How proud you were to report that Bash had praised the scones enthusiastically when he assumed that I was the primary baker. I wish I could have seen his expression when you revealed that they were your creation. I must admit I was both proud and relieved at the results. It’s good to know that with proper instruction (and despite many delightful distractions; or are they a necessary part of the instruction? Let’s decide that they are.) you are capable of making something other than stew or porridge! What would you like to learn to cook over the summer? Please begin composing your list.
Once, not that many years ago, I greatly preferred imagining to remembering. The worst memories seemed to be the most tenacious. I don’t think those will ever disappear completely, but I have been collecting such an array of magical, thrilling, contented, happy memories lately that the worst are retreating into the shadowlands of my mind. I honestly can’t tell which my preference is now. On the one hand, there are many, many beautiful memories to reflect upon. On the other, my imagination doesn’t even have to fly away to the realms of the fey anymore; there is plenty of exhilarating scope in my own very real life.

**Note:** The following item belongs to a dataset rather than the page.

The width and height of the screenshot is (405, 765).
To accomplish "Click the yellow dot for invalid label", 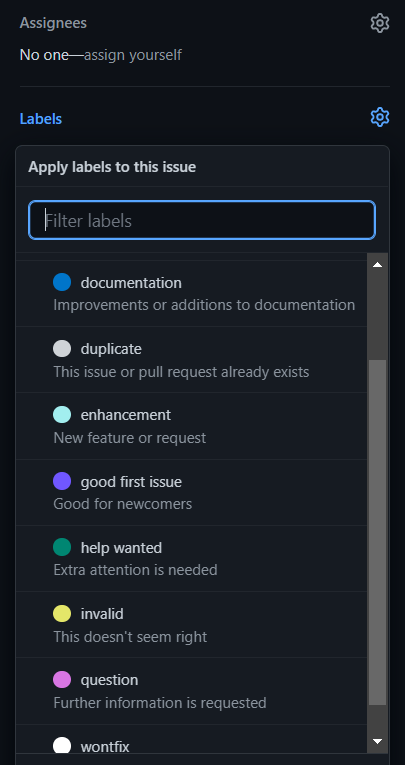I will pyautogui.click(x=62, y=613).
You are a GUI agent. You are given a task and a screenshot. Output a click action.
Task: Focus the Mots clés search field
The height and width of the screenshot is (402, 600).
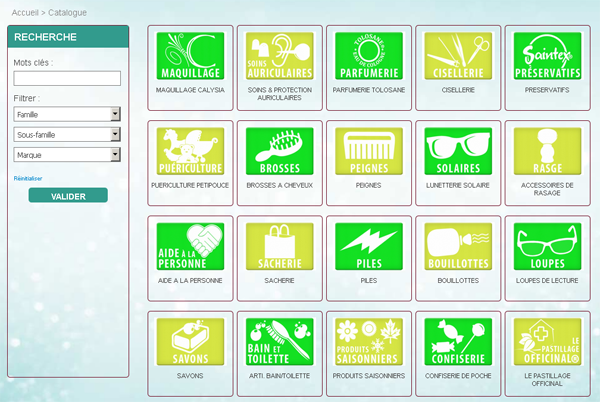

I think I will write these memories out more thoroughly now, and add those that didn’t involve you (I confess there are a few, though I have discovered that no matter who I am with or what I am doing, there’s always some quiet melody of your love playing in the back of my mind, so in some ways everything involves you).
I am happy to report that while the ache of missing you has not faded, it appears that the memories and I have come to some sort of understanding, and I am feeling a sliver of hope again. There will be a summer, and a future beyond that. In the meantime, I’ll pour myself back into schoolwork and activism and sharing my thoughts and feelings with you through these letters again. Maybe you are writing to me right now; there’s reason to hope in that thought alone. On that happier note then, good night.
P.S. Gilbert! Do you know what has just occurred to me? There will never be a second of the whole twentieth century that we didn’t know that I love you and you love me! Not a single second! This is promising to be the best century of my life!